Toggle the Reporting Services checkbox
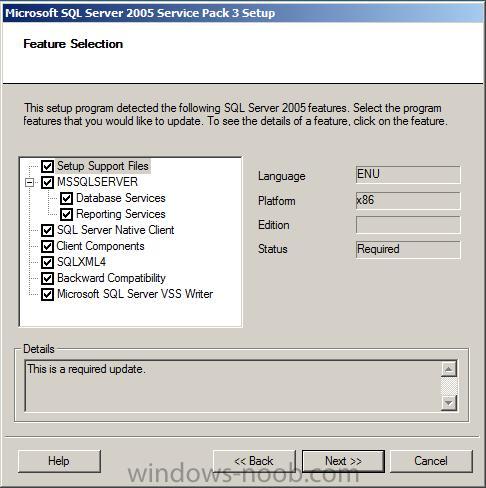[x=66, y=214]
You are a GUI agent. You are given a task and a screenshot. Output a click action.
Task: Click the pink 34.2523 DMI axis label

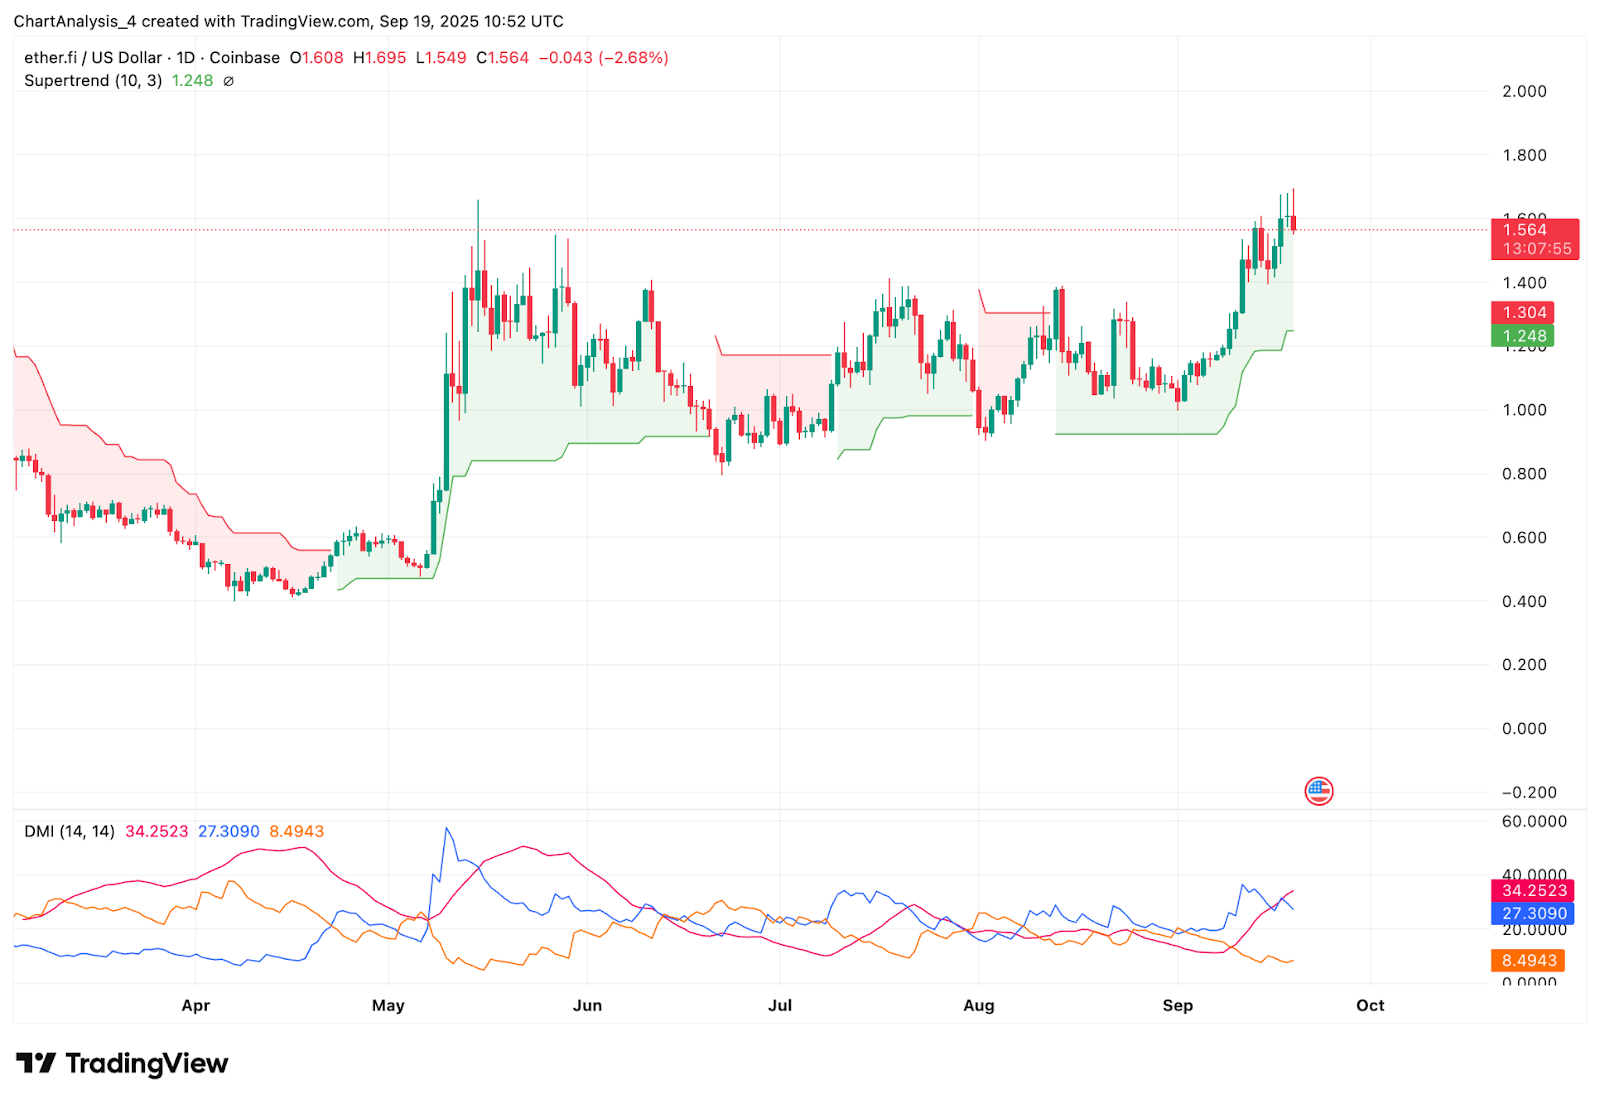pyautogui.click(x=1532, y=890)
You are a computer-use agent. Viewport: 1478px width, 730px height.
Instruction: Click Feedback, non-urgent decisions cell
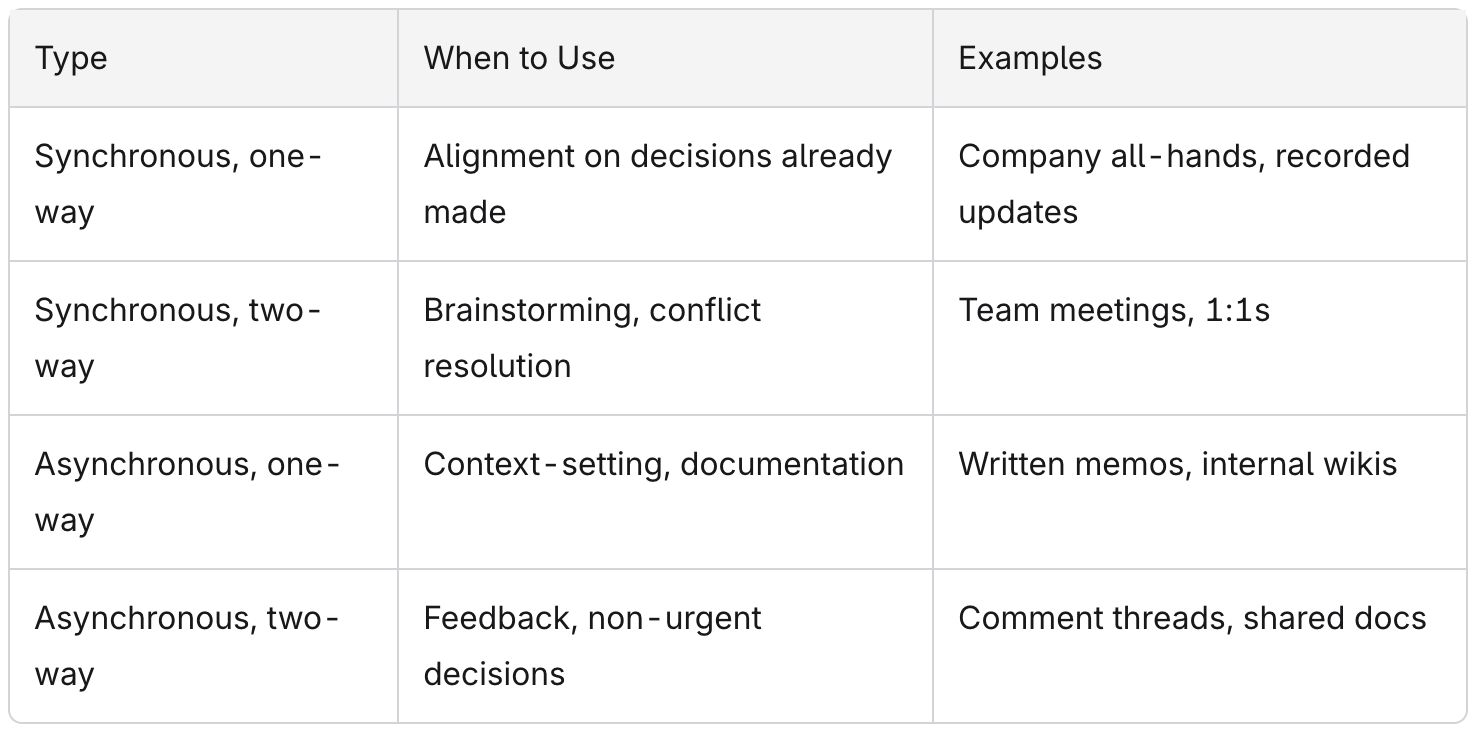coord(665,646)
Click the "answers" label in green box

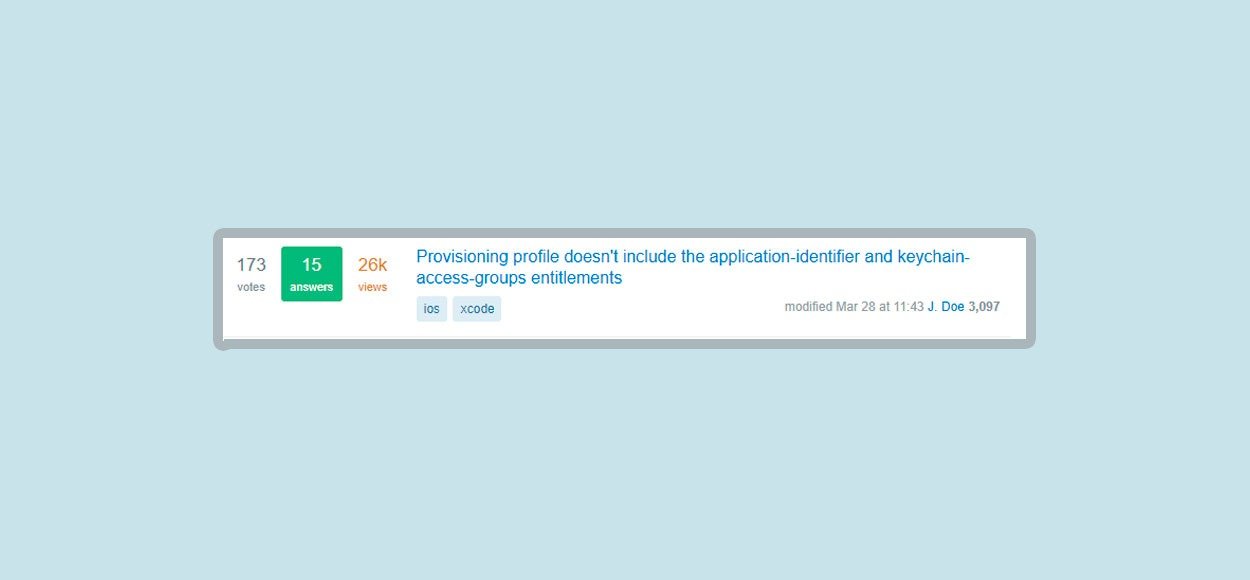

━━━━━━━━━━

EXERCISE DETAILS → How many lines above include the word "agent"? Answer with the number alone.

RESPONSE → 2